# start of DOCUMENT PASSAGE

RAYONIER INC. (Registrant)
 
 
 
BY:
 
/s/ MARK R. BRIDWELL
 
 
Mark R. Bridwell
 
 
Vice President, General Counsel and
Corporate Secretary

August 23, 2018



2
Exhibit

UNITED STATES DISTRICT COURT
MIDDLE DISTRICT OF FLORIDA
JACKSONVILLE DIVISION

DAVE MOLLOY, derivatively on behalf of RAYONIER INC.,

         Plaintiff,

v.

PAUL G. BOYNTON, NANCY LYNN WILSON,
HANS VANDEN NOORT, C. DAVID BROWN, II, MARK E. GAUMOND, JAMES H. MILLER, THOMAS I. MORGAN, and RONALD TOWNSEND,

         Defendants,

and

RAYONIER INC., a North Carolina
Corporation,

         Nominal Defendant.




Civil Action No.
3:17-cv-01157-TJC-MCR

NOTICE OF PROPOSED SETTLEMENT





TO:
ALL RECORD HOLDERS AND BENEFICIAL OWNERS OF STOCK OF RAYONIER INC. (“RAYONIER” OR THE “COMPANY”) AS OF APRIL 16, 2018 (“CURRENT RAYONIER STOCKHOLDERS”).
PLEASE READ THIS NOTICE CAREFULLY AND IN ITS ENTIRETY. THIS NOTICE RELATES TO A PROPOSED SETTLEMENT AND DISMISSAL OF STOCKHOLDER DERIVATIVE LITIGATION AND CONTAINS IMPORTANT INFORMATION REGARDING YOUR RIGHTS. YOUR RIGHTS MAY BE AFFECTED BY THESE LEGAL PROCEEDINGS. IF THE COURT APPROVES THE SETTLEMENT, YOU WILL BE FOREVER BARRED FROM CONTESTING THE APPROVAL OF THE PROPOSED SETTLEMENT AND FROM PURSUING THE RELEASED CLAIMS.
IF YOU HOLD RAYONIER STOCK FOR THE BENEFIT OF ANOTHER, PLEASE PROMPTLY TRANSMIT THIS DOCUMENT TO SUCH BENEFICIAL OWNER.
THE COURT HAS MADE NO FINDINGS OR DETERMINATIONS CONCERNING THE MERITS OF THE ACTION. THE RECITATION OF THE BACKGROUND AND CIRCUMSTANCES OF THE SETTLEMENT CONTAINED HEREIN DOES NOT CONSTITUTE THE FINDINGS OF THE COURT. IT IS BASED ON REPRESENTATIONS MADE TO THE COURT BY COUNSEL FOR THE PARTIES.
YOU ARE HEREBY NOTIFIED, pursuant to an Order of the United States District Court for the Middle District of Florida (the “Court”), that a proposed settlement has been reached among the parties to the following derivative action brought on behalf of Rayonier, captioned Molloy v. Boynton, et al., Case No. 3:17-cv-01157-TJC-MCR (the “Action”), pursuant to a stipulation of settlement filed with the Court (the “Settlement” or the “Stipulation”).

# end of DOCUMENT PASSAGE

**TASKS TO COMPLETE**
1. Write out the Rayonier settlement notice starting with "PAUL G. BOYNTON, NANCY" and going on through "Nominal Defendant.".
2. In the Rayonier settlement notice, as of what date must someone have held Rayonier stock to count as a current Rayonier stockholder?
3. Proceed with the Rayonier settlement notice from the point where it stops.

# start of MATERIAL

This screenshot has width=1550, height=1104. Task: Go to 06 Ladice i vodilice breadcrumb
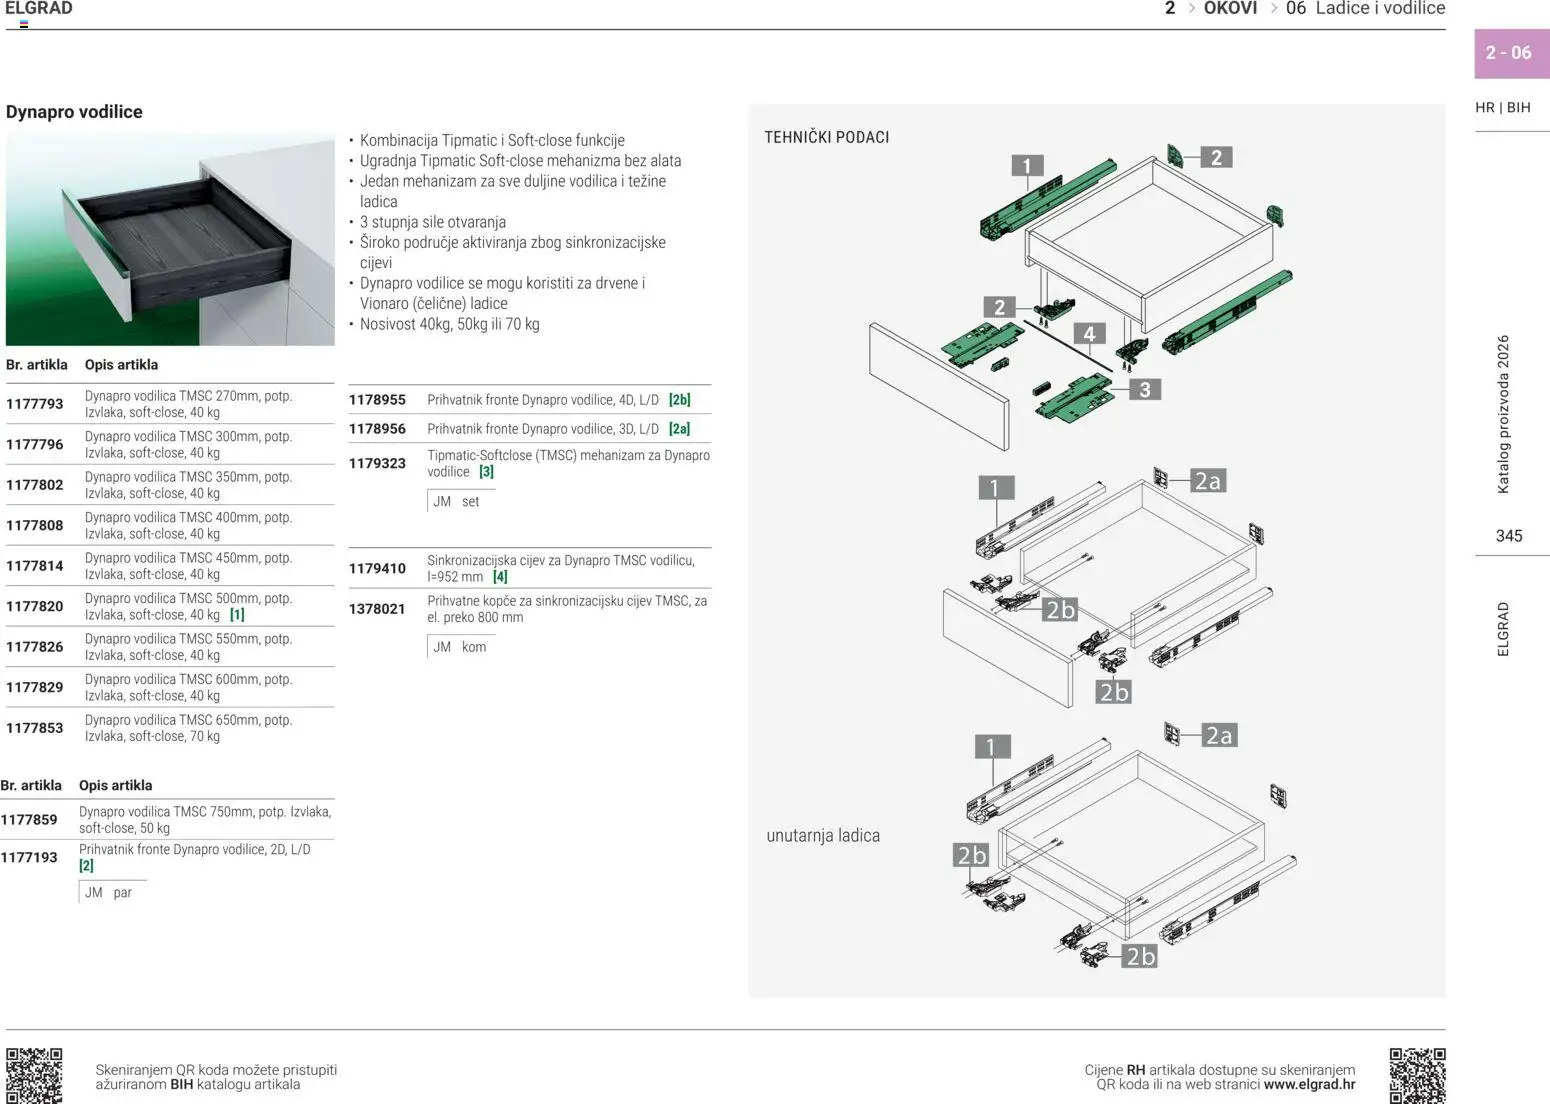pos(1365,9)
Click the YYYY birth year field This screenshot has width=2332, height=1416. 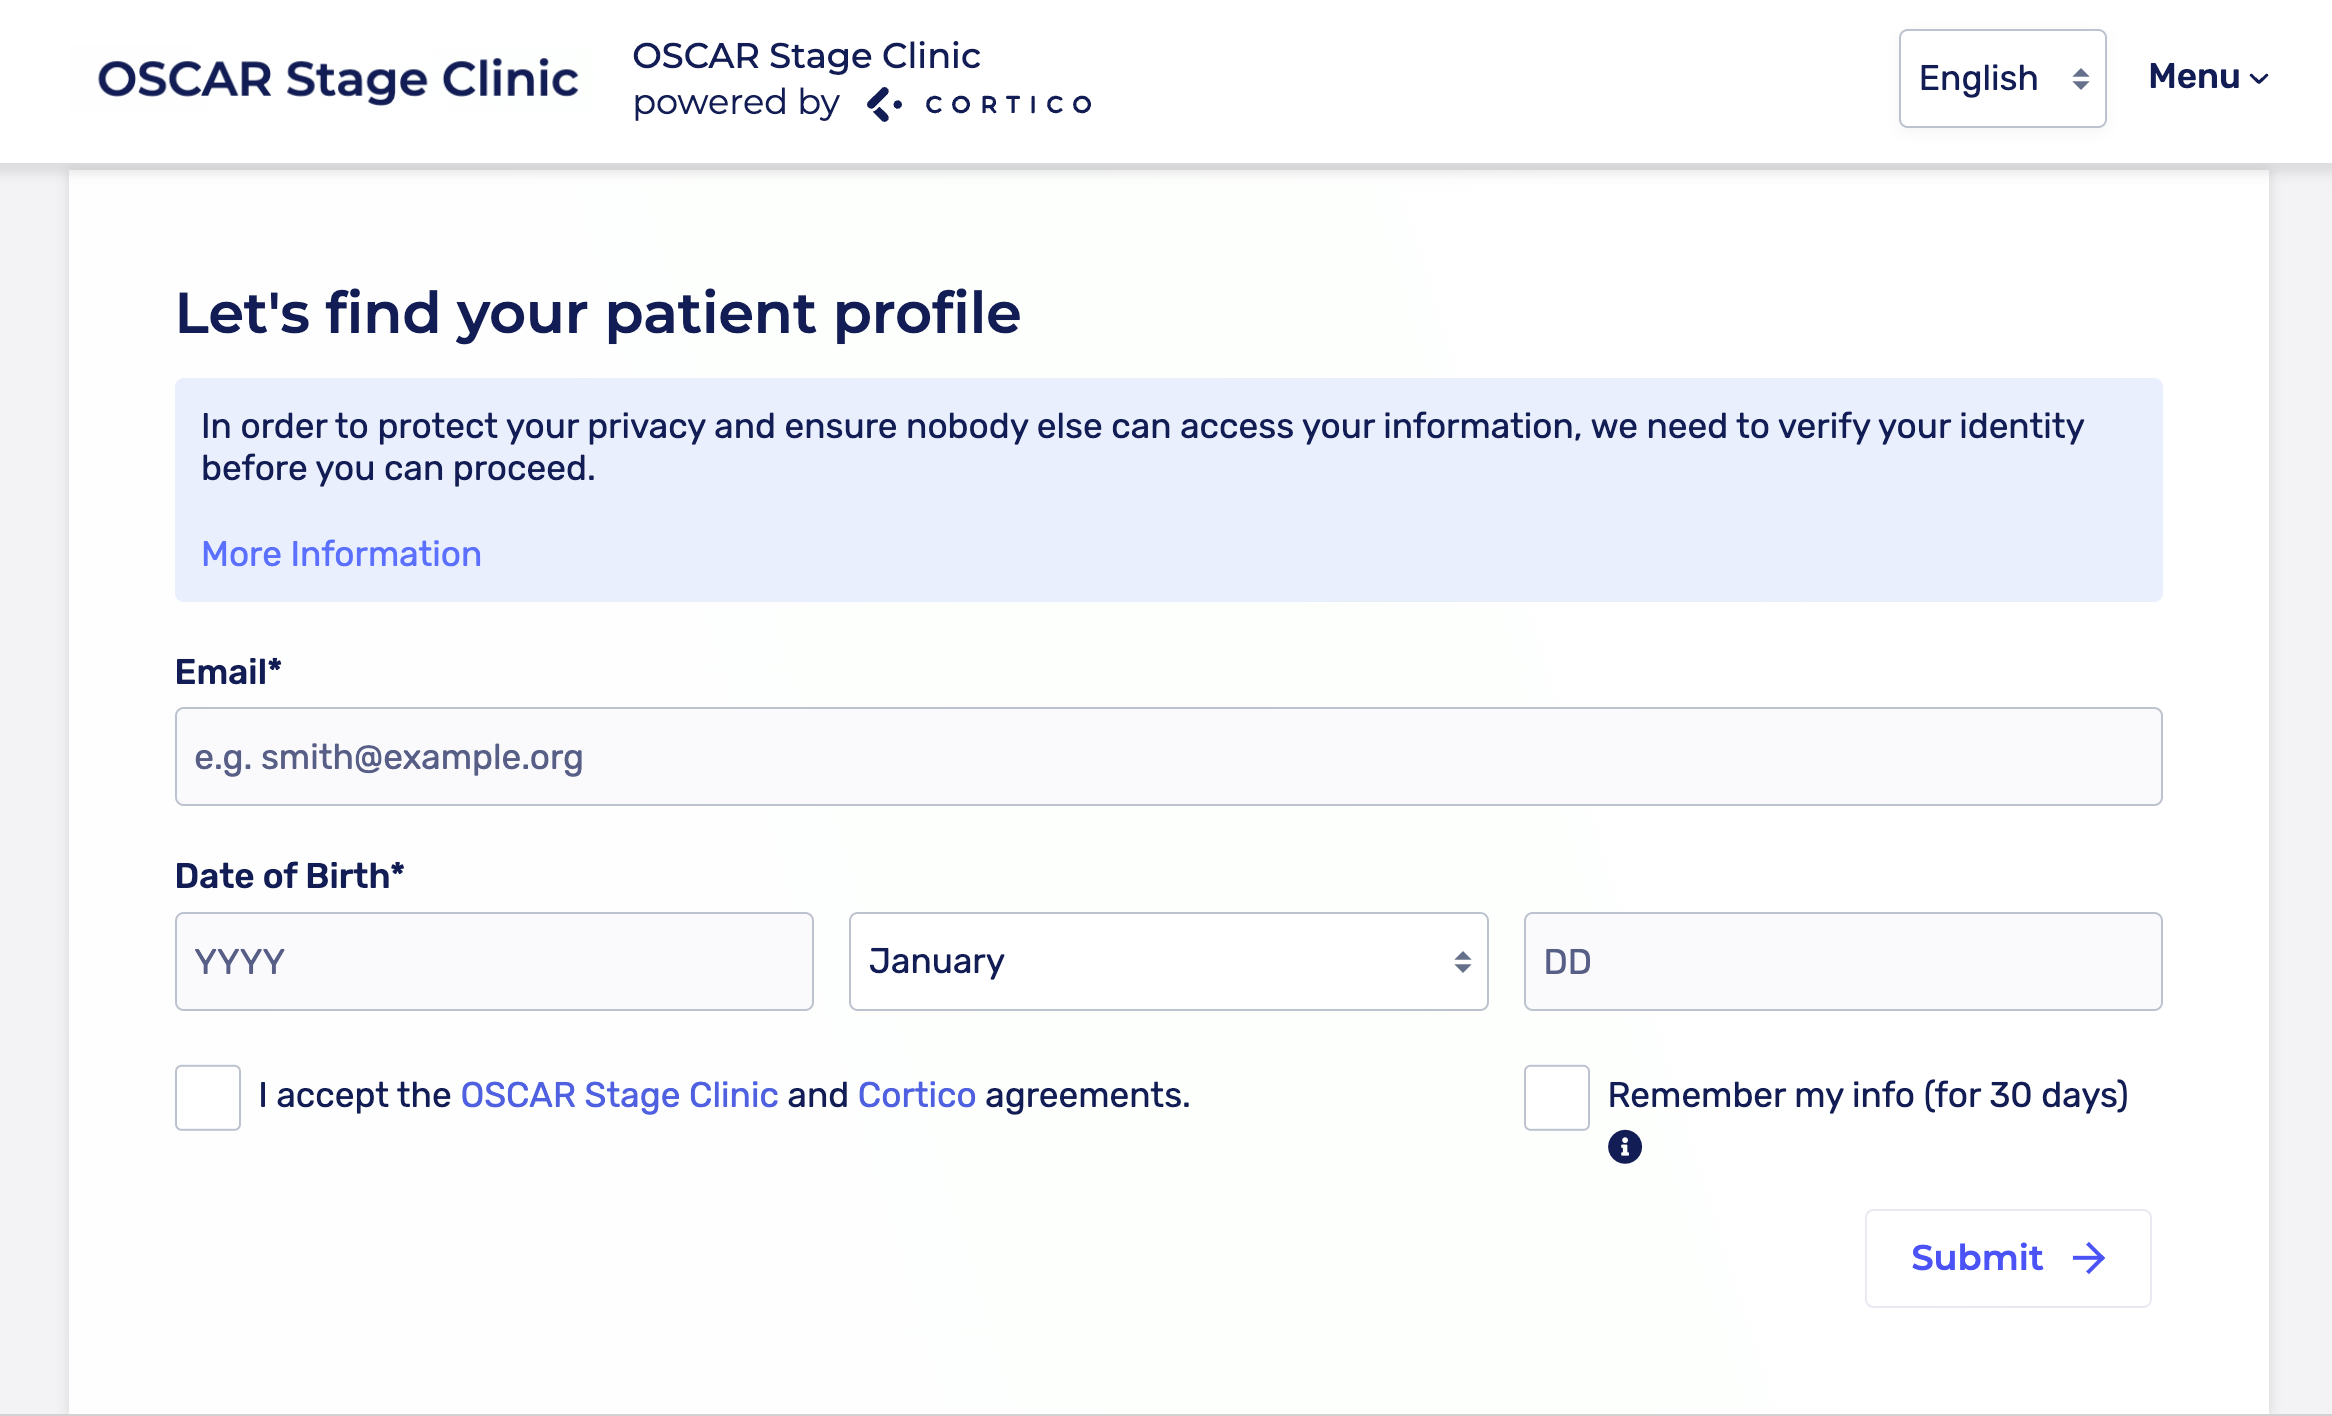(x=494, y=962)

# end of MATERIAL

**ANSWERS TO EACH TASK**
1.
PAUL G. BOYNTON, NANCY LYNN WILSON,
HANS VANDEN NOORT, C. DAVID BROWN, II, MARK E. GAUMOND, JAMES H. MILLER, THOMAS I. MORGAN, and RONALD TOWNSEND,

         Defendants,

and

RAYONIER INC., a North Carolina
Corporation,

         Nominal Defendant.

2. April 16, 2018

3.
As explained below, on October 16, 2018, at 10:00 a.m., the Court will hold a hearing (the “Settlement Hearing”) to determine: (i) whether to enter an order approving the terms of the Settlement as fair, reasonable, and adequate; (ii) whether a final judgment should be entered (the “Judgment”); (iii) whether the Court should award the requested attorneys’ fees and reimbursement of expenses for Stockholders’ Counsel and incentive awards to Stockholders (as those terms are defined below); and (iv) such other matters as may be necessary or proper under the circumstances.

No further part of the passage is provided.